Dataset entries>
Start of Block

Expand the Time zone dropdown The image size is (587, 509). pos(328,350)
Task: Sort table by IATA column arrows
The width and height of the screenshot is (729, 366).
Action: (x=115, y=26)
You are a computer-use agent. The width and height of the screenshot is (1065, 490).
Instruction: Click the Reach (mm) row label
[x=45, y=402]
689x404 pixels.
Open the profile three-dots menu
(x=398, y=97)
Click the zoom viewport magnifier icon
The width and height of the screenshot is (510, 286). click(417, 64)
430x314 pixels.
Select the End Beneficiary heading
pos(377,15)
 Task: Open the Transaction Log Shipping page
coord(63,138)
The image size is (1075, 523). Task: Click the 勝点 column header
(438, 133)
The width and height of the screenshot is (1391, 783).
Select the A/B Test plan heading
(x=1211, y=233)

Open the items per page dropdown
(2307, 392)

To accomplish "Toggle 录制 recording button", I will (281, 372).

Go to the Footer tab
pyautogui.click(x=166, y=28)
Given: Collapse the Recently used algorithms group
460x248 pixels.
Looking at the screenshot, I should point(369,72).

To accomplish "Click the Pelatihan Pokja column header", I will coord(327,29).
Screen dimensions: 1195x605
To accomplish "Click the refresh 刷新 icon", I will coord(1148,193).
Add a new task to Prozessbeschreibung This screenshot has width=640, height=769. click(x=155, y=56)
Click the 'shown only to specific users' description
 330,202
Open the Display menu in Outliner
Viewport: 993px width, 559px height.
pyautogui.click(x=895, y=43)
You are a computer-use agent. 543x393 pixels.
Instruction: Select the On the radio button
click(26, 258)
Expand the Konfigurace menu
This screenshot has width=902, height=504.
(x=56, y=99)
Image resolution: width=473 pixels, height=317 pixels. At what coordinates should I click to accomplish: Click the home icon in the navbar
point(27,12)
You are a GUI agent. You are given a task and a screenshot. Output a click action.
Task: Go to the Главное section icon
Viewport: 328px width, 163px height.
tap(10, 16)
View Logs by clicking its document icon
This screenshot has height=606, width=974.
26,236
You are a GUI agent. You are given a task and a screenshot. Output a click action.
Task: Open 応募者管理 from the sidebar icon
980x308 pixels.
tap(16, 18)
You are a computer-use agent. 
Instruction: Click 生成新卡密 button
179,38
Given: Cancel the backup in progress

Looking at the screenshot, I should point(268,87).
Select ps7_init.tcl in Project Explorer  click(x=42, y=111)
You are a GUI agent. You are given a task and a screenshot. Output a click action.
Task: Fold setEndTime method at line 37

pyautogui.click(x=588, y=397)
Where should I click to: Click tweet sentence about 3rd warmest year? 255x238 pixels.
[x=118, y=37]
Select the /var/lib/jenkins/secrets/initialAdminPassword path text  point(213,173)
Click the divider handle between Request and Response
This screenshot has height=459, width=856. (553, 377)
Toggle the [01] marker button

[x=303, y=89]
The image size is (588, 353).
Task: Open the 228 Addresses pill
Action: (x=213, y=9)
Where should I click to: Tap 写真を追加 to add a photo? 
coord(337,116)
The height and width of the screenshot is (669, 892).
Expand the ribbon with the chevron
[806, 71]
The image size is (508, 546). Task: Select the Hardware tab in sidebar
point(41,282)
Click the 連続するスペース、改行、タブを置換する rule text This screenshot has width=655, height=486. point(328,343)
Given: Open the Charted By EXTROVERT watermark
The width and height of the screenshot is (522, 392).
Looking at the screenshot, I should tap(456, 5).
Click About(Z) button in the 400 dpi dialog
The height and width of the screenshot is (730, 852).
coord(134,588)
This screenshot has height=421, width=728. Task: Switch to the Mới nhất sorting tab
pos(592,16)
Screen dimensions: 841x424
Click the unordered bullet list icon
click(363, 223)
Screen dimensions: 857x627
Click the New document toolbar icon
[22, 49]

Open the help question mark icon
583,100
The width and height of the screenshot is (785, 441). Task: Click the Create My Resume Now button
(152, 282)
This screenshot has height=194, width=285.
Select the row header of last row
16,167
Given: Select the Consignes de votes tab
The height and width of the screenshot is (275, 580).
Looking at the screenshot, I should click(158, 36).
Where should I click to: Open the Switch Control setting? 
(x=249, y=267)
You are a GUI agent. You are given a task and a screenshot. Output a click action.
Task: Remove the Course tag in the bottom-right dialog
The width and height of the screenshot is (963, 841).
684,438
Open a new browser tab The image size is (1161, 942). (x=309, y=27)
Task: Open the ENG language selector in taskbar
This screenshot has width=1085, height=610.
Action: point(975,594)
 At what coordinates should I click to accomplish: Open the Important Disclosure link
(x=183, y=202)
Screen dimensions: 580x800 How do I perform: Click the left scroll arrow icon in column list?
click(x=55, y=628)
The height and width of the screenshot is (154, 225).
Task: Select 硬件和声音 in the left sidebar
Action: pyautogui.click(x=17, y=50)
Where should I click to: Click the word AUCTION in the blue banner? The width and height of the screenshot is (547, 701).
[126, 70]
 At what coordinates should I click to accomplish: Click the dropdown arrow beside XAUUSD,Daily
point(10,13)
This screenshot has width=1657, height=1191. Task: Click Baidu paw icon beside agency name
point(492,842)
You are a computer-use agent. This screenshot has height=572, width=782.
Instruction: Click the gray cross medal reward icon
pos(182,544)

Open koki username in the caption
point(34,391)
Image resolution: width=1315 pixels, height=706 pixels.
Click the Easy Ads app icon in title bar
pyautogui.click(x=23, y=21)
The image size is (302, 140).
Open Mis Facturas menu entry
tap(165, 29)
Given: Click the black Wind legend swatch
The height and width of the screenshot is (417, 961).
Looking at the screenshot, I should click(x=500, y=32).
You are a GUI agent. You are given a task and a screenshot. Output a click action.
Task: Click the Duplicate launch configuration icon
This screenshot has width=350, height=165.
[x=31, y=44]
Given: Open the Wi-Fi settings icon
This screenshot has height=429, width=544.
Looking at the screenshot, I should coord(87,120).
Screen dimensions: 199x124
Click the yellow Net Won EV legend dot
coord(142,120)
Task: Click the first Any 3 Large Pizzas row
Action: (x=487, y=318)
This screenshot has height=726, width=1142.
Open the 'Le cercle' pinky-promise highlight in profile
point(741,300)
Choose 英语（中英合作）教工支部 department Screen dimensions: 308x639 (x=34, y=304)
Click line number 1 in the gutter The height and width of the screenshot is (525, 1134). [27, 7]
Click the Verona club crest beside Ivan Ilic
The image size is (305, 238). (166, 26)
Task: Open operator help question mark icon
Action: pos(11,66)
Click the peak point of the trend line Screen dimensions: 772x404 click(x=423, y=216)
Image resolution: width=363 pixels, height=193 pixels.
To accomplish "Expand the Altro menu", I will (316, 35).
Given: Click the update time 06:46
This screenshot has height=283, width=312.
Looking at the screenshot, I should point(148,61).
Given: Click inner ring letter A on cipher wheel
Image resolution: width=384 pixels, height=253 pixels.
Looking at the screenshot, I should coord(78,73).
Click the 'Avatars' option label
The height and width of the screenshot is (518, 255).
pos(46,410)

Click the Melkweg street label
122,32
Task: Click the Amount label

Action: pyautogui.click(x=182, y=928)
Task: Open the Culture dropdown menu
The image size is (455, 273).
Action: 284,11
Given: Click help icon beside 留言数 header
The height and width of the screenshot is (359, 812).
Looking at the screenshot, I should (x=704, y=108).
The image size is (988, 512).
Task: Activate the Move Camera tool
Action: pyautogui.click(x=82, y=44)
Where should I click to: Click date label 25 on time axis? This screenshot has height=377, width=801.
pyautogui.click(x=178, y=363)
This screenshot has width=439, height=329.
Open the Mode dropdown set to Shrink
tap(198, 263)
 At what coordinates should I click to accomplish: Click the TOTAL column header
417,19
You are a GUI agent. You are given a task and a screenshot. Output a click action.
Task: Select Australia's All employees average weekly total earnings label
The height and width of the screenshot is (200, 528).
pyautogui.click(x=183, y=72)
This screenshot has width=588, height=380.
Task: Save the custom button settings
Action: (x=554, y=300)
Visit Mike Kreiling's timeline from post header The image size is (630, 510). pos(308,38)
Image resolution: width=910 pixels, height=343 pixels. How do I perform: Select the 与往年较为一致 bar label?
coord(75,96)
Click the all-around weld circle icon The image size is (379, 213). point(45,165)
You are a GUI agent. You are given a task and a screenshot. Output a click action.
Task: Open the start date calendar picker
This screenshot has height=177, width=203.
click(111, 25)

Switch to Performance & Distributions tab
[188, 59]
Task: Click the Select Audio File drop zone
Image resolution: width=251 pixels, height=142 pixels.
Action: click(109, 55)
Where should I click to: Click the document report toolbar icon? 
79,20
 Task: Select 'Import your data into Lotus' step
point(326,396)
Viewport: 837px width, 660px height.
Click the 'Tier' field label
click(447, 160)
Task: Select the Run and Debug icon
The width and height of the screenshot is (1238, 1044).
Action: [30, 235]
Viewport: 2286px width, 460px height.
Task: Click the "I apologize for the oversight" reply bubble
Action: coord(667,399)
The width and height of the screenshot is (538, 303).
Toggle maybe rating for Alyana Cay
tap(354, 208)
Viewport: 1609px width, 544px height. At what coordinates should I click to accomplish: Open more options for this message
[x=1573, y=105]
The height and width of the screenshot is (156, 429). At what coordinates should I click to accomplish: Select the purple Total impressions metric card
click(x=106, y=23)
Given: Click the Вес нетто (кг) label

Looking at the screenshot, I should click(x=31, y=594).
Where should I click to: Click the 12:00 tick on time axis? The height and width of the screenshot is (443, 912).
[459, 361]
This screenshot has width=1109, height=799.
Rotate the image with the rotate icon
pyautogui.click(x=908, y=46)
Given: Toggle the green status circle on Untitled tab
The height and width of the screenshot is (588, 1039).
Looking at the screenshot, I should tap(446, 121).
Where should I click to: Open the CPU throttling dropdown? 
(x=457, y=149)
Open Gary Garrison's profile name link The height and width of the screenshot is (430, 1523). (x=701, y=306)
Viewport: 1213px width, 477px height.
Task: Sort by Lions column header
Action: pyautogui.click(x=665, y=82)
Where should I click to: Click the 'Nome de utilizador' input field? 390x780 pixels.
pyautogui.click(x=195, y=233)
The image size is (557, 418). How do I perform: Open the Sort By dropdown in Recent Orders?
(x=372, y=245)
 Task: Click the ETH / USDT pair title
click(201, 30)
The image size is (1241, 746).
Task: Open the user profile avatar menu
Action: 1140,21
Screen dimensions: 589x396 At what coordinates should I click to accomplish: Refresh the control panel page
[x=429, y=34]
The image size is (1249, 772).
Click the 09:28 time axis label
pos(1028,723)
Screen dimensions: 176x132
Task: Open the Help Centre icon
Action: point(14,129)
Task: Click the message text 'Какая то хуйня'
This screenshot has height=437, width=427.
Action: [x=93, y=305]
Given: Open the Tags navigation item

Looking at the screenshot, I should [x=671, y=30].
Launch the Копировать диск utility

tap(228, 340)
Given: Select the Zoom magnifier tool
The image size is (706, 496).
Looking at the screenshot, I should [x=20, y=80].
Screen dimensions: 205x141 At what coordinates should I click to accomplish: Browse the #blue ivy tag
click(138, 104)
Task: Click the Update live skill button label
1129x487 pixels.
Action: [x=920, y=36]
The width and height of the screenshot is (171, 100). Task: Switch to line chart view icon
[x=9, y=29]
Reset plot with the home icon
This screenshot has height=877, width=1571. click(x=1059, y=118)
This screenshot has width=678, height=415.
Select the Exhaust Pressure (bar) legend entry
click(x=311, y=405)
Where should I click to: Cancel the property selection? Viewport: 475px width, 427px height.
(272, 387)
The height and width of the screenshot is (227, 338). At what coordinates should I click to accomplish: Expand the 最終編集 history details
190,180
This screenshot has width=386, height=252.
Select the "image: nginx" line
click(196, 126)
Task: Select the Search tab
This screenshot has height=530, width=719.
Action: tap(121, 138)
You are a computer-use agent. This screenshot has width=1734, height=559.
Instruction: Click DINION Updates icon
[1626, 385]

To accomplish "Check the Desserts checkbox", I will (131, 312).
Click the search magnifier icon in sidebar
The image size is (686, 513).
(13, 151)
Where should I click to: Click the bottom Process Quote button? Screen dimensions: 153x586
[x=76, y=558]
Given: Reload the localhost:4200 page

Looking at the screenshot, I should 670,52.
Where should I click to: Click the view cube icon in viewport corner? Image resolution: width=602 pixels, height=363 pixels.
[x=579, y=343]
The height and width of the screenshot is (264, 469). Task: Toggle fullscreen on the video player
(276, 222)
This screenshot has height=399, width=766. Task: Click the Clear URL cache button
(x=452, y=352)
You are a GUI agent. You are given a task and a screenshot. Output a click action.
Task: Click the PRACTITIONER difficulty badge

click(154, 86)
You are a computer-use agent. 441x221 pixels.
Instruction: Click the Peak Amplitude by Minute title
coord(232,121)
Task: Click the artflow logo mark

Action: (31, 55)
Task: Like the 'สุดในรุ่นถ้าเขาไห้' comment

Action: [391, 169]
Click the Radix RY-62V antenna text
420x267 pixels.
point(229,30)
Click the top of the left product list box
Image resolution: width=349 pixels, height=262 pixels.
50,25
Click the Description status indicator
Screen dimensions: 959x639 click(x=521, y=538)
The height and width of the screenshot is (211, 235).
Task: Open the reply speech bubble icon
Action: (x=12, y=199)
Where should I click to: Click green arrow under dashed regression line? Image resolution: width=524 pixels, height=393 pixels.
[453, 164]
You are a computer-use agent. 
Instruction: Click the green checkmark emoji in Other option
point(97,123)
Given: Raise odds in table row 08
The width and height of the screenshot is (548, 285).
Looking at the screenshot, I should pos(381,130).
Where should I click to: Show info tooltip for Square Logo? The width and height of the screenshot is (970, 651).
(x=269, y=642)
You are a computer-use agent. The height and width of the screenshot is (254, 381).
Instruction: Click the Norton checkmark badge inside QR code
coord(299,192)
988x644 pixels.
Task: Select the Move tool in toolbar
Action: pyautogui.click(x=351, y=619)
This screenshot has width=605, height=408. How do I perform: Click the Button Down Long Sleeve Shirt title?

End of Block

WHAT IS REQUIRED>
Search the data above for "zone" and copy every line where it turns up.

TASK OUTPUT>
Expand the Time zone dropdown The image size is (587, 509). pos(328,350)
Task: Click the Select Audio File drop zone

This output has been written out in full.